The coming year is filled with challenges for Mayor Judith Flanagan-Kennedy and for the city council. It will be a year when even the easiest things seem a bit more difficult and when the difficult things appear overwhelming. Getting through the past four years without the house falling down has been an extraordinary task.

Yet the city has remained stable.

What the city badly needs in the coming year is a half dozen or so new developments to be gotten underway in the planning stages.

Lynn has plenty of open space, underutilized building complexes and in all, there is the potential to lure developers here, the way Boston and Chelsea have been able to draw new development.
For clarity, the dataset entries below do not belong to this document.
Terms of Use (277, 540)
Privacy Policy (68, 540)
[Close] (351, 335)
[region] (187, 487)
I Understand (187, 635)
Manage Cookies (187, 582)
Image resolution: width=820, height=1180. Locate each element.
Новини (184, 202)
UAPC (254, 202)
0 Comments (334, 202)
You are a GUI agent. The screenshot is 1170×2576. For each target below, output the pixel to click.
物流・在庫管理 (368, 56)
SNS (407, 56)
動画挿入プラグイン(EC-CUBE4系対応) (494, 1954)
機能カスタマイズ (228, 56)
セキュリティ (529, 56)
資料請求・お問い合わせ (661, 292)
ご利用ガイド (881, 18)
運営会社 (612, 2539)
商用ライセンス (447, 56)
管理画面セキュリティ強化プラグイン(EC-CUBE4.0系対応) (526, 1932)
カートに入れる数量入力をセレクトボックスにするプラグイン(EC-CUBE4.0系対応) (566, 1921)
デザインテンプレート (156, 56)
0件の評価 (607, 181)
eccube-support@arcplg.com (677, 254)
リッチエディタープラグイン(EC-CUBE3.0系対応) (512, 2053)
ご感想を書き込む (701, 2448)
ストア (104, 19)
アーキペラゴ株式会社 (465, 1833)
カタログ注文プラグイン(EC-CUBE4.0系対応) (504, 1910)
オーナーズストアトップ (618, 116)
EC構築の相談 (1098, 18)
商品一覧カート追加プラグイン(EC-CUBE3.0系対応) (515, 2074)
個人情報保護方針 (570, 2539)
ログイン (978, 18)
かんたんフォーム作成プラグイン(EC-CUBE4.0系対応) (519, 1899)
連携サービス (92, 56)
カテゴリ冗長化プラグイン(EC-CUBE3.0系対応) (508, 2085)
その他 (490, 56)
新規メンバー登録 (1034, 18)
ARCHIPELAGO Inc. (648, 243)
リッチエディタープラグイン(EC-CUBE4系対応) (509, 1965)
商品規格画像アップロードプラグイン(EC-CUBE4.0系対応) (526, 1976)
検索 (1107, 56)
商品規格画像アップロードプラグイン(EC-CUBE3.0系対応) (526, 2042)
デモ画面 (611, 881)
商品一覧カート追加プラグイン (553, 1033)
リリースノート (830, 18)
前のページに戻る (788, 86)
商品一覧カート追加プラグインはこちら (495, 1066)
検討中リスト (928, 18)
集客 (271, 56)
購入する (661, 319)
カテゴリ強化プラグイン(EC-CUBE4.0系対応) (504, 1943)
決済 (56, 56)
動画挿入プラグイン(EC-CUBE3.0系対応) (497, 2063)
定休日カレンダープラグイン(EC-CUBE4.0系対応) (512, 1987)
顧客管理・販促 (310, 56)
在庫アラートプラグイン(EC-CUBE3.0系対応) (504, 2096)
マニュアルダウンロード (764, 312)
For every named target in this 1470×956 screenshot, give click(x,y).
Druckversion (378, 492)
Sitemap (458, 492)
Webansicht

Lynn is way too slow in this department. It is slow in this department because the city has not yet shaken itself out of the General Electric doldrums. GE remains a vital force force here but it slowly but surely disappearing. Also, there are significant GE open tracts of land that something, anything could be done with.

Lynn has a solid infrastructure, a great road system, and an honest and streamlined city hall.

What Lynn lacks is the vision and the reaching out efforts that other municipalities have to attract new development.

In Chelsea – but five miles from our downtown – the FBI is building its new Northeast headquarters – a 200,000 square foot giant, which will house 500 employees. The Marriott Corporation is building a new 200-room hotel and the Marketbasket is developing its version of the Shaw’s mall. Those three alone count for approximately $200 million in new construction, thousands of jobs, more people working in the community and huge building permit fees and ultimately, new revenue streams coming into the city treasury from year to year forever.

What do we have going in Lynn? Not much – not even much talk. Not even a valid idea with outside developers nibbling on bait placed on a hook where the city has gone fishing.

The city doesn’t even have a fishing rod.

Without new major development here, we are facing a sure but slow decline in tax revenues, jobs and frankly, the city loses the key to its future.

The mayor and the mayor alone needs to be the catalyst for growth here. There are people working at city hall who know what development is all about. Jim Cowdell is one of those people. But he can’t do things on his own.

Lynn has great potential. It has had great potential all our lives but has never lived up to the potential.

The time is now for the city to get its development act going. Interest rates are incredibly low. GE’s days are numbered. They’re not going to close down this year and maybe not next but the company will ultimately be forced to close the facility.

The city needs leadership to gain important development.

The city needs a plan. Then it needs to carry out the plan.

Anything else is paying lip service to nothing.